In October 2019, India exported plastics
worth $693 million, down 10.9 per cent from $778 million in the corresponding month last year. The cumulative value of plastic exports during April–October 2019 stood at $5.02 billion as against $5.37 billion reported in the corresponding period last year.
Jagat Killawala, President, AIPMA, believes the plastic industry is a key contributor to the Indian economy and is expected to play a major role in India becoming a $5-trillion economy.
Elaborating on the demands, Killawala said that taking into account both, the short term and long term growth of plastic processing units, the industry has urged the government not to raise import duty on key raw materials, but certainly on finished products.
processing industry consists of over 50,000 micro and small units employing about 5 million workers. It is a key contributor to the Indian economy, manufacturing goods worth Rs 3.75 trillion a year.
However, it is under severe strain due to cheap imports from China and other south Asian countries. The industry has demanded that the difference of a minimum 10 per cent be maintained between customs duty of raw material and finished plastic goods.
The industry demanded that in order to prevent under-invoicing by foreign players, a floor price should be established on finished goods.
“There is a need for the Directorate General of Foreign Trade to recommend anti-dumping duty on finished plastic goods originating in or imported from three major dumpers, including China, for at least five years,” said an expert.
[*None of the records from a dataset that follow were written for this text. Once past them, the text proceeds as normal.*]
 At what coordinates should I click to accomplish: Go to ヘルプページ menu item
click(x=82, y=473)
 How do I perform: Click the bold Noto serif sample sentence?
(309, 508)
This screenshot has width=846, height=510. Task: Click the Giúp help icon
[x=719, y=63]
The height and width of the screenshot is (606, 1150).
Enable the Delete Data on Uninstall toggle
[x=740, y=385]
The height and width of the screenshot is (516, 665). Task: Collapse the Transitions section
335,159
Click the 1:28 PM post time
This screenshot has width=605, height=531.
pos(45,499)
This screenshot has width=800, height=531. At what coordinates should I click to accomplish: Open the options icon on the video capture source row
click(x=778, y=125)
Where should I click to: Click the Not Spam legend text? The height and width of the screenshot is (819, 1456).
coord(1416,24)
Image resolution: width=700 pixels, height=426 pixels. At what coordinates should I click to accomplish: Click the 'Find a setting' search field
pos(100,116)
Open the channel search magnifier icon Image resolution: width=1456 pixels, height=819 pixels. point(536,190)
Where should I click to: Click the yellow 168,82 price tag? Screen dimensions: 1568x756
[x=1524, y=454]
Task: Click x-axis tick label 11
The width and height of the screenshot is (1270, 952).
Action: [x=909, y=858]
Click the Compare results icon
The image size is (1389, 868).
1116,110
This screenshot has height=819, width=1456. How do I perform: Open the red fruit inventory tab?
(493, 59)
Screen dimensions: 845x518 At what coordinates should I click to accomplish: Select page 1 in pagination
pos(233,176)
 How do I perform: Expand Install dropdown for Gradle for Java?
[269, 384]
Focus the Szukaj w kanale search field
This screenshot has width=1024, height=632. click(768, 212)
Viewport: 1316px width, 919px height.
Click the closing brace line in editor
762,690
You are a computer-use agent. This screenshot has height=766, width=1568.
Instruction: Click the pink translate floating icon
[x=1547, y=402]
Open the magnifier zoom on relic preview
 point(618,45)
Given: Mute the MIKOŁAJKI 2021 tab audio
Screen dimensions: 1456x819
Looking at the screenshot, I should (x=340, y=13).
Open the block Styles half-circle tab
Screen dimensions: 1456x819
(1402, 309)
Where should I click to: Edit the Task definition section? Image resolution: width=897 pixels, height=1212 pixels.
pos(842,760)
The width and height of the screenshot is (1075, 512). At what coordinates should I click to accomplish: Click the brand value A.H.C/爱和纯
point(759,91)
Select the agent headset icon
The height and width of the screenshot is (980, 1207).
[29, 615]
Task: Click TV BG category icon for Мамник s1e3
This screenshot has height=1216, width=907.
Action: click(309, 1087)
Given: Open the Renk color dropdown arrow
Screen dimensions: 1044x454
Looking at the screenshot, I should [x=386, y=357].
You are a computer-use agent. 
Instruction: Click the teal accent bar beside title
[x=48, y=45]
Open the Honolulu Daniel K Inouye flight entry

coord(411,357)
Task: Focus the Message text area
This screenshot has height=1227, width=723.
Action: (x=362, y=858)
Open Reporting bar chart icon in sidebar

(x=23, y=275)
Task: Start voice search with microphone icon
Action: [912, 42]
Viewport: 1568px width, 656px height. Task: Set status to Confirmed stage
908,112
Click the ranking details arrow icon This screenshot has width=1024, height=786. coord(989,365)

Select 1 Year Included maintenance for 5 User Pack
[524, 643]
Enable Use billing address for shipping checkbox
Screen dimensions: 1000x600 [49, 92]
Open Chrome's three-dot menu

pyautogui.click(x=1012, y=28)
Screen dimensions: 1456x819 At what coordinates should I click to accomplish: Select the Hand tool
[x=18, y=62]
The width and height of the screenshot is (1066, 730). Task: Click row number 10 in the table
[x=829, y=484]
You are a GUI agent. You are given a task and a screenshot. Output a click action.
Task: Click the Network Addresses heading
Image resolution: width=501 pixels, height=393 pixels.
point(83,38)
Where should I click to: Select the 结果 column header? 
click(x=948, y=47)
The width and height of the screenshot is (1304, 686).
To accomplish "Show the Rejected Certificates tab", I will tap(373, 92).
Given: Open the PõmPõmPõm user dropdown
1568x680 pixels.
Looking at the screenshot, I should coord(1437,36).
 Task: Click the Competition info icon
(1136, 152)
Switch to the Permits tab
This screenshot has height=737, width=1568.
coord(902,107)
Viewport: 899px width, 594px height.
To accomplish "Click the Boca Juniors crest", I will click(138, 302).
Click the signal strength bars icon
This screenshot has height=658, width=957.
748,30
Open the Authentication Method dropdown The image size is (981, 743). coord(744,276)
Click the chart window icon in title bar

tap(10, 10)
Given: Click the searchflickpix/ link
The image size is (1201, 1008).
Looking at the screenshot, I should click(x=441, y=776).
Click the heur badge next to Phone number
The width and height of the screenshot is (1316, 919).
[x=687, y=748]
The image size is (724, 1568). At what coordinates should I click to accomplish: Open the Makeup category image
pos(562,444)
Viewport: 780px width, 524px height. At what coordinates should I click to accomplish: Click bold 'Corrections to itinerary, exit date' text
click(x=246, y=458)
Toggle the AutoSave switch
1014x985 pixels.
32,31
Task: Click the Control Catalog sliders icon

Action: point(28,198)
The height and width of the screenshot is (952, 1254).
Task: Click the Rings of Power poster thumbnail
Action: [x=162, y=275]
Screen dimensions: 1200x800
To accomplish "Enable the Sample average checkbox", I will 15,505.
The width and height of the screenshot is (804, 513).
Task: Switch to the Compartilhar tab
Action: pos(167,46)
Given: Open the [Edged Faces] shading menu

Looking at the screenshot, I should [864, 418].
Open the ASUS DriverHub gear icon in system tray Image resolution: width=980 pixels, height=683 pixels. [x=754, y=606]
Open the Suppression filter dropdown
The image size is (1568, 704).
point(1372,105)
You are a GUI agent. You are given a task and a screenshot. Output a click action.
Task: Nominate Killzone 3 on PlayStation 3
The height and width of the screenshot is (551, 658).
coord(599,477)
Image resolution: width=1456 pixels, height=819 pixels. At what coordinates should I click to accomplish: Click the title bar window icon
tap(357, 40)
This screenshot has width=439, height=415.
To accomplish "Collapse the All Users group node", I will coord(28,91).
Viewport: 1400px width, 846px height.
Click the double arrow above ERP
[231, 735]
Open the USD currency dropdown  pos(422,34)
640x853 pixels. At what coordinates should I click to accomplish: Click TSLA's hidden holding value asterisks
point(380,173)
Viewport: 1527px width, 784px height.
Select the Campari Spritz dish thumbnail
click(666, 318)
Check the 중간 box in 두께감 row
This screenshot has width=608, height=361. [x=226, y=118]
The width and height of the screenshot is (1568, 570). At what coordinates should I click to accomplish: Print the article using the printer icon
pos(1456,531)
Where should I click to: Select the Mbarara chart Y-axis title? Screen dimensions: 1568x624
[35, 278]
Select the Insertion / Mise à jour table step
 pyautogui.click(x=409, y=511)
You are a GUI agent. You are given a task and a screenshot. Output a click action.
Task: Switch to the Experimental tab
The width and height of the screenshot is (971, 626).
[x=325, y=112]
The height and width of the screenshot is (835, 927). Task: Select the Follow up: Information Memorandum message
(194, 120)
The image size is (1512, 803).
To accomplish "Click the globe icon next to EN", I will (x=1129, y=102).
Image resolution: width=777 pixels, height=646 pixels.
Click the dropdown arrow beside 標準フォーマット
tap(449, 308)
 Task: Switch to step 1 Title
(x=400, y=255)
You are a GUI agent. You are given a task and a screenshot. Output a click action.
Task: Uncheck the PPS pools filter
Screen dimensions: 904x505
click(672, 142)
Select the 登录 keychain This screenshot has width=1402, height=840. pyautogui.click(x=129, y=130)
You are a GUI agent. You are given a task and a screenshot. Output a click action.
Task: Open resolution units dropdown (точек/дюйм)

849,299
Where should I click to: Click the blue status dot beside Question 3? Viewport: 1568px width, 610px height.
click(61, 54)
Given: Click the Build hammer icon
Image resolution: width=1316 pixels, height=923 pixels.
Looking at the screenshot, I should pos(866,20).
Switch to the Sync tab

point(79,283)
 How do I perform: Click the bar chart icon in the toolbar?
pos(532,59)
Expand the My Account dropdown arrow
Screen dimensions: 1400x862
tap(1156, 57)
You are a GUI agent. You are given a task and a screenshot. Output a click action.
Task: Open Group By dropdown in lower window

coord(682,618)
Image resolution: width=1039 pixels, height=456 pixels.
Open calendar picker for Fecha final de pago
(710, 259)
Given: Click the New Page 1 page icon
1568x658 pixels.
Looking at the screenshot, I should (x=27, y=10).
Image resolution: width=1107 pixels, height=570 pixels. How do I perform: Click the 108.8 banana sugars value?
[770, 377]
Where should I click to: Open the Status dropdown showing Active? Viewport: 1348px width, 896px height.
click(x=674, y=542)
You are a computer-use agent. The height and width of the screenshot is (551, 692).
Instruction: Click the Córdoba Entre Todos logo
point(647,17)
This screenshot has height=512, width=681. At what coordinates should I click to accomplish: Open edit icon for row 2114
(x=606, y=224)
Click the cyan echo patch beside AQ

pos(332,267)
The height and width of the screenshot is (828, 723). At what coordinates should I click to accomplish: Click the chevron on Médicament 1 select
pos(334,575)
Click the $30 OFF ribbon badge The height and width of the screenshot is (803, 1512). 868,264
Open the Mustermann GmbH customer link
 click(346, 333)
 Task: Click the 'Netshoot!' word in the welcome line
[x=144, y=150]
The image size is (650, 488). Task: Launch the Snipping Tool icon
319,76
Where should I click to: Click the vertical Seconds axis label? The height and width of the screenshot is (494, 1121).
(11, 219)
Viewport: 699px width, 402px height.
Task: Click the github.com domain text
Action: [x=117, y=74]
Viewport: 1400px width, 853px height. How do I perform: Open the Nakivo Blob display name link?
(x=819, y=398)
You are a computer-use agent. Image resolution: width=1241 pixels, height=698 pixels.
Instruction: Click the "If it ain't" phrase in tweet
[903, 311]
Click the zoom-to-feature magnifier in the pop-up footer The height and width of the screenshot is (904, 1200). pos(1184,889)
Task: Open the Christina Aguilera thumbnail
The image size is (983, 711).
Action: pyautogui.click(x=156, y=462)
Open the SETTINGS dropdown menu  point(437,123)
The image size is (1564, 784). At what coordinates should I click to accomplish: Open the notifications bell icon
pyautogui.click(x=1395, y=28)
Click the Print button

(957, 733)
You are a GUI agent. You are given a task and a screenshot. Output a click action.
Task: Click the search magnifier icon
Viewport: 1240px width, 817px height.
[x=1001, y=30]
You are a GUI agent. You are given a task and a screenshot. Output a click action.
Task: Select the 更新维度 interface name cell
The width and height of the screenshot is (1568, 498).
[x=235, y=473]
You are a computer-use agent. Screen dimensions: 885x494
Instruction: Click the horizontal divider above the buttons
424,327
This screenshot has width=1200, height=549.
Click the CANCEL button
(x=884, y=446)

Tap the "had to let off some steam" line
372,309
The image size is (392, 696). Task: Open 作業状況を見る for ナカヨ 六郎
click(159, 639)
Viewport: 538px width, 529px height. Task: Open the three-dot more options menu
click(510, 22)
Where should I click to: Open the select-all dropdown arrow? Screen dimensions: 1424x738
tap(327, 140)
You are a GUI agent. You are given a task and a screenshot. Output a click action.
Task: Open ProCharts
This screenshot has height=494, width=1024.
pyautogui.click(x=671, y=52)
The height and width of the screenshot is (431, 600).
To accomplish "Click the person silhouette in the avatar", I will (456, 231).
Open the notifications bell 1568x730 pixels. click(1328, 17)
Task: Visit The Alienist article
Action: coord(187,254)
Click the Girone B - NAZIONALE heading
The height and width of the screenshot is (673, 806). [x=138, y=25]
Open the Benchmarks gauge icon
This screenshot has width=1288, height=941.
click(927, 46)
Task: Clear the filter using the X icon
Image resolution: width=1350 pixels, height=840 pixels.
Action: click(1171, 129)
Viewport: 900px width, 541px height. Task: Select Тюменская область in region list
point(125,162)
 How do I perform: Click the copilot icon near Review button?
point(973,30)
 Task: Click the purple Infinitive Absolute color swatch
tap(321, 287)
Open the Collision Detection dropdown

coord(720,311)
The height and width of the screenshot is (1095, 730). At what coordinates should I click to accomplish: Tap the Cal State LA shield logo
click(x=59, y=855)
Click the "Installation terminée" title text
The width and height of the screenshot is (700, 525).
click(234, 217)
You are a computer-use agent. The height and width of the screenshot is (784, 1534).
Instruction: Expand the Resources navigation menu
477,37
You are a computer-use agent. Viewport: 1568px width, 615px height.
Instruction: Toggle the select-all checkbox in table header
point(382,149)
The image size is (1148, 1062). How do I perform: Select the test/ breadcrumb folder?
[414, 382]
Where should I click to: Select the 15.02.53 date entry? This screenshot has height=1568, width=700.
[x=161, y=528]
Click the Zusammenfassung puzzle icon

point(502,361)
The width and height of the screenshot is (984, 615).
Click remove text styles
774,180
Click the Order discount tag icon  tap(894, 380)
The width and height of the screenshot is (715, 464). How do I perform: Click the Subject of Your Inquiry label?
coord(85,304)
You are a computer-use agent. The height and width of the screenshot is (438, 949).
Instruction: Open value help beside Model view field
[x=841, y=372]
Existing FTAs with various countries have failed to yield desired result. It has resulted in massive import of finished goods from FTA countries into India at zero or concessional duty, thereby badly affecting competitiveness of Indian plastics processing industry. However, exports from India to these countries have marginally grown leading to huge trade imbalance. Therefore, industry has demanded that all existing FTAs be reviewed and polymers and products made of polymers shall be excluded from all FTAs.
Also, there is a need for the government to implement Bureau of Indian Standard (BIS) quality products to prevent circulation of poor quality products in the market.
“The industry demanded that custom duty of polyvinyl chloride (PVC) should be brought down from 10 per cent to 7.5 per cent as nearly 50 per cent of demand in India is being met through imports due to lack of domestic capacity. Any increase in custom duty will affect the agriculture sector due to high use of PVC pipes and fittings,” Mehta added.